Türkiye'nin uluslararası bir merkez olma potansiyeline sahip olduğuna değinen Dinç, "Ama yatırımcıya güven verilmezse, işler gizlilik içinde yürütülürse arkası gelmez. Bir vizyon çerçevesinde yapılmazsa kamu kurumları ve özel sektör bu işin destekçisi olmaz" dedi. 

"İstanbul Finans Merkezi'ne bir inşaat projesi gözüyle bakılırsa, şakayla evet, başarılı olur. Hatta müteahhitler 'Bir de Avrupa yakasına bir merkez kuralım' der" ifadelerini kullanan Dinç, "Ama İstanbul'un gerçek bir finans merkezi olması için hukuki altyapının ve güvenin tam olması gerekiyor. Bu bir çerçeve.
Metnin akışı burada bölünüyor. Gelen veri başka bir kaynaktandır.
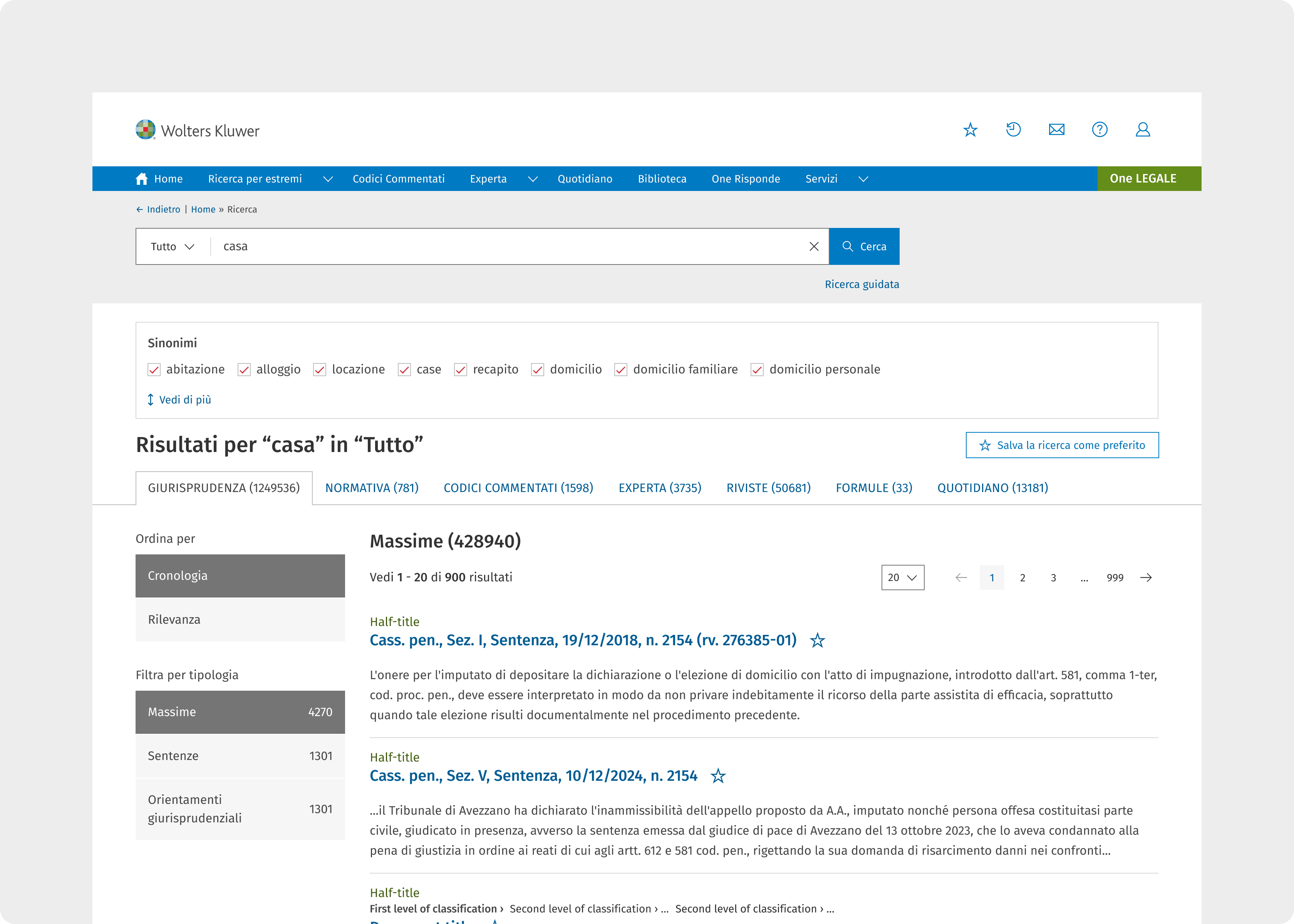Screen dimensions: 1294x924
Task: Toggle the locazione synonym checkbox
Action: pos(320,370)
Yatırımcılara kolaylık sağlayacak, Türkiye'ye yerleşmelerine imkan verecek, çocuklarının okulunu, eğlenecekleri yerleri bile düşünecek bir vizyon gerekiyor" şeklinde konuştu. 

Tren kaçmadı ama yol zorlaştı

Peki, İstanbul Finans Merkezi hayali hala gerçeğe dönüşebilir mi? 

Dinç'e göre tren hala kaçmadı. Ama şimdiye kadar yapılan hatalar da insanların zihninde derin izler bıraktı. 

Yerli yatırımcının hala döviz aldığını kaydeden Dinç, bu durumun yerli yatırımcıda dahi güven eksiği olduğunu gösterdiğini söylüyor. 

"Finansta güveni sağlamak zor ama yıkmak çok kolay" diyen Dinç, sözlerini şöyle tamamladı:  

Bir şehir konvansiyonel şekilde bombalandığında tekrar inşa edilebilir. Ama şehre nükleer bomba atılmışsa o radyasyonun etkisi çok uzun zaman devam eder. Türkiye'de son birkaç yılda yanlış atılan adımlar ve hukuktan uzaklaşma, öngörülebilirliğin azalmasına neden oldu. Bu bir kez yerleştikten sonra sözler de verseniz güvenin yeniden yerleşmesi uzun zaman alacaktır. Fırsat tamamen kaçtı demem, ümitvarım, ama hedefe kolay yöntemlerle ulaşabilmek mümkünken şimdi daha uzun bir zaman ve daha çok gayret gerekiyor.